Reproduce the records below in their entirety, character for character.

══ INPUT MATERIAL

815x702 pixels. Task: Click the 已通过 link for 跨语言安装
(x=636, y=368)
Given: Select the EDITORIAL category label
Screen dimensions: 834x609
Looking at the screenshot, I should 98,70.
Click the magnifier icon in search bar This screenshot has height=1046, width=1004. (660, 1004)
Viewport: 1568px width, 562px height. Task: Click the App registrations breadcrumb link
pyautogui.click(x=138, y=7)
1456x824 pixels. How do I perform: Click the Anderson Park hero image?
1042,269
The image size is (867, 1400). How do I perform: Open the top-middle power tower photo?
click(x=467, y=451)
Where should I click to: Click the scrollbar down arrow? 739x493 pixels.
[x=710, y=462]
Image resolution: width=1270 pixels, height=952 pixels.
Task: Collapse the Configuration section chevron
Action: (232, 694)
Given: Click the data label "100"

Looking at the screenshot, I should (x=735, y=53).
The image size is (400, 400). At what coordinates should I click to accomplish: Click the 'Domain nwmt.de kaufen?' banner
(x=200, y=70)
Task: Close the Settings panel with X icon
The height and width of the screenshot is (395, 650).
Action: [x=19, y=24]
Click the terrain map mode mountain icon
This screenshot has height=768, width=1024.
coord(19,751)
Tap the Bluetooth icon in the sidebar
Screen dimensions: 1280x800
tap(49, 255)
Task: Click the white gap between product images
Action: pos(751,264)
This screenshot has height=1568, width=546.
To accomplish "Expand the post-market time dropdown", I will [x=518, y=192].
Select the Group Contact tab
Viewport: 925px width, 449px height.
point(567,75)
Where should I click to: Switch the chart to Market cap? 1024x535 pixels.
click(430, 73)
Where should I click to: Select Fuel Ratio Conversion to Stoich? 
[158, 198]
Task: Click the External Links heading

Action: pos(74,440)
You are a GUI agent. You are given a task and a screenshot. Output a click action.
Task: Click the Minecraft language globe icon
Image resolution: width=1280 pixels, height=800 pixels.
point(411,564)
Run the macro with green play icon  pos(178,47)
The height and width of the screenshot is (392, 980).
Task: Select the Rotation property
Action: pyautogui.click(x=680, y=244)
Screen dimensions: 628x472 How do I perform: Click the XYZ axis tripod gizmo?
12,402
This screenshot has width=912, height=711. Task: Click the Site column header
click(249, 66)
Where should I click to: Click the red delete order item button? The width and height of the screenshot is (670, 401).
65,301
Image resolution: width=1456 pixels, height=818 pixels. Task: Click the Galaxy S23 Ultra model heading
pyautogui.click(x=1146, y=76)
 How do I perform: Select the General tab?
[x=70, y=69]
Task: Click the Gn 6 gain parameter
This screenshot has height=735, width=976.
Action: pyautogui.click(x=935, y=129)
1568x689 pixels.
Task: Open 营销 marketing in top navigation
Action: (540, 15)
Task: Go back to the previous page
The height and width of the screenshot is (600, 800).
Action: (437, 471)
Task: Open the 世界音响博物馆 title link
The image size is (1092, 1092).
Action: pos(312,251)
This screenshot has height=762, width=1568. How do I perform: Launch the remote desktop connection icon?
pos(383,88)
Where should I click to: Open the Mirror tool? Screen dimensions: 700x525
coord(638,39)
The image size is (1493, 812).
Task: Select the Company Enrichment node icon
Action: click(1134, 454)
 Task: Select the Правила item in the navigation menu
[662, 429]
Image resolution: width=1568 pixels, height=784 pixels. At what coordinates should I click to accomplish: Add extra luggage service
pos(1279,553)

════

* RESPONSE *
815x702 pixels. Task: Click the 已通过 link for 跨语言安装
(x=636, y=368)
Given: Select the EDITORIAL category label
Screen dimensions: 834x609
Looking at the screenshot, I should 98,70.
Click the magnifier icon in search bar This screenshot has height=1046, width=1004. (660, 1004)
Viewport: 1568px width, 562px height. Task: Click the App registrations breadcrumb link
pyautogui.click(x=138, y=7)
1456x824 pixels. How do I perform: Click the Anderson Park hero image?
1042,269
The image size is (867, 1400). How do I perform: Open the top-middle power tower photo?
click(x=467, y=451)
Where should I click to: Click the scrollbar down arrow? 739x493 pixels.
[x=710, y=462]
Image resolution: width=1270 pixels, height=952 pixels.
Task: Collapse the Configuration section chevron
Action: (232, 694)
Given: Click the data label "100"

Looking at the screenshot, I should (x=735, y=53).
The image size is (400, 400). At what coordinates should I click to accomplish: Click the 'Domain nwmt.de kaufen?' banner
(x=200, y=70)
Task: Close the Settings panel with X icon
The height and width of the screenshot is (395, 650).
Action: [x=19, y=24]
Click the terrain map mode mountain icon
This screenshot has height=768, width=1024.
coord(19,751)
Tap the Bluetooth icon in the sidebar
Screen dimensions: 1280x800
tap(49, 255)
Task: Click the white gap between product images
Action: pos(751,264)
This screenshot has height=1568, width=546.
To accomplish "Expand the post-market time dropdown", I will [x=518, y=192].
Select the Group Contact tab
Viewport: 925px width, 449px height.
point(567,75)
Where should I click to: Switch the chart to Market cap? 1024x535 pixels.
click(430, 73)
Where should I click to: Select Fuel Ratio Conversion to Stoich? 
[158, 198]
Task: Click the External Links heading

Action: pos(74,440)
You are a GUI agent. You are given a task and a screenshot. Output a click action.
Task: Click the Minecraft language globe icon
Image resolution: width=1280 pixels, height=800 pixels.
point(411,564)
Run the macro with green play icon  pos(178,47)
The height and width of the screenshot is (392, 980).
Task: Select the Rotation property
Action: pyautogui.click(x=680, y=244)
Screen dimensions: 628x472 How do I perform: Click the XYZ axis tripod gizmo?
12,402
This screenshot has width=912, height=711. Task: Click the Site column header
click(249, 66)
Where should I click to: Click the red delete order item button? The width and height of the screenshot is (670, 401).
65,301
Image resolution: width=1456 pixels, height=818 pixels. Task: Click the Galaxy S23 Ultra model heading
pyautogui.click(x=1146, y=76)
 How do I perform: Select the General tab?
[x=70, y=69]
Task: Click the Gn 6 gain parameter
This screenshot has height=735, width=976.
Action: pyautogui.click(x=935, y=129)
1568x689 pixels.
Task: Open 营销 marketing in top navigation
Action: (540, 15)
Task: Go back to the previous page
The height and width of the screenshot is (600, 800).
Action: (437, 471)
Task: Open the 世界音响博物馆 title link
The image size is (1092, 1092).
Action: pos(312,251)
This screenshot has height=762, width=1568. How do I perform: Launch the remote desktop connection icon?
pos(383,88)
Where should I click to: Open the Mirror tool? Screen dimensions: 700x525
coord(638,39)
The image size is (1493, 812).
Task: Select the Company Enrichment node icon
Action: click(1134, 454)
 Task: Select the Правила item in the navigation menu
[662, 429]
Image resolution: width=1568 pixels, height=784 pixels. At what coordinates should I click to accomplish: Add extra luggage service
pos(1279,553)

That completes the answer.